● **Texto apresentado**:
━━━━

A chegada do zika pode produzir um cenário similar. Ele é um vírus novo e, por isso, há um contingente gigantesco de pessoas susceptíveis a ele, o que indica a possibilidade de se repetir o mesmo padrão de contágio visto com a dengue tipo 1 no Estado. A falta de respostas sobre a forma como se comporta o vírus impõe ainda mais desafios para as equipes de saúde. O Ministério afirma, em seu Plano Nacional de Enfrentamento à Microcefalia no Brasil, que até o momento não há nem evidências de que a "imunidade conferida pela infecção natural do vírus zika seja permanente”. Ou seja, não se sabe ainda nem se quem contrai zika uma vez está livre dela, seja por um período ou para sempre.

Até a segunda semana de dezembro, São Paulo havia registrado dois casos de zika autóctones (contraídos dentro do próprio Estado) e seis importados (de pessoas que se contagiaram fora dos municípios paulistas). Outros quatro casos estão sendo investigados – todos ocorreram no primeiro semestre do ano. De acordo com o último boletim epidemiológico sobre a microcefalia divulgado pelo Ministério da Saúde, São Paulo investiga seis casos da doença relacionada com o zika vírus, um número baixo ainda em comparação aos casos do Nordeste – 1.185 em Pernambuco, 504 na Paraíba e 312 na Bahia, para citar os de maior incidência. O Rio de Janeiro e Minas Gerais, outros Estados do Sudeste com incidência expressiva de dengue, têm sob investigação, respectivamente, 118 e 18 casos suspeitos de microcefalia relacionada com zika.

━━━━

● **Dados fornecidos**:
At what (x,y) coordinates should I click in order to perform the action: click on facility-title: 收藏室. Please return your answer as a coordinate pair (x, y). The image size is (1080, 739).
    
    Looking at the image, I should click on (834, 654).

━━━━

● **Questões propostas**:
• A. Reproduza fielmente, do texto sobre o vírus zika, o trecho que vai de "A chegada do" até "ou para sempre.".
• B. Dê prosseguimento ao texto sobre o vírus zika a partir do ponto em que ele termina.

● **Respostas do exercício**:
• A.
A chegada do zika pode produzir um cenário similar. Ele é um vírus novo e, por isso, há um contingente gigantesco de pessoas susceptíveis a ele, o que indica a possibilidade de se repetir o mesmo padrão de contágio visto com a dengue tipo 1 no Estado. A falta de respostas sobre a forma como se comporta o vírus impõe ainda mais desafios para as equipes de saúde. O Ministério afirma, em seu Plano Nacional de Enfrentamento à Microcefalia no Brasil, que até o momento não há nem evidências de que a "imunidade conferida pela infecção natural do vírus zika seja permanente”. Ou seja, não se sabe ainda nem se quem contrai zika uma vez está livre dela, seja por um período ou para sempre.

• B.
Operação de guerra

Neste mês, o Governo de São Paulo montou uma força-tarefa contra o mosquito. O Plano Estadual de Combate às Arboviroses mobilizará 12 secretarias, homens do Corpo de Bombeiros, da Polícia Militar, do Exército e da Defesa Civil. A partir de janeiro, cerca de 1.000 policiais militares vão realizar diariamente mutirões contra o Aedes nos municípios de maior risco no Estado e atuarão no combate aos focos dentro das residências.

Também foi criada uma espécie de sala de situação na capital, que vai monitorar a circulação do mosquito e a evolução do contágio das doenças causadas por ele, além de um fundo de urgência com 50 milhões de reais disponíveis para distribuir verbas emergenciais para os municípios que precisarem. A Prefeitura de São Paulo também lançou seu plano, que prevê, inclusive, a entrada à força de agentes sanitários em residências fechadas. Considerando que o pico da epidemia de dengue no Estado, neste ano, foi entre março e abril, é possível que essa janela temporal da chegada do vírus zika atue em favor do poder público.

Brasil aprova vacina da dengue

T.B

Na esteira do frisson produzido pela chegada do zika vírus, e do consequente aumento de casos de microcefalia, o Governo brasileiro permitiu a comercialização da primeira vacina no país a ser usada contra a dengue. Apesar de serem transmitidas pelo mesmo vetor, o Aedes aegypti, ela não vale nem para a zika, nem para a chikungunya.

A vacina da farmacêutica Sanofi-Aventis começará a ser vendida em três meses e terá um esquema de aplicação em três doses. Ela será dirigida para a prevenção da dengue causada pelos quatro sorotipos em pessoas que têm de 9 a 45 anos. Segundo a Agência Nacional de Vigilância Sanitária (Anvisa), que aprovou o registro da vacina, ainda não existem dados que comprovem sua segurança para o uso em indivíduos menores de nove anos ou nos maiores de 45. Ela já foi aprovada para uso no México e nas Filipinas.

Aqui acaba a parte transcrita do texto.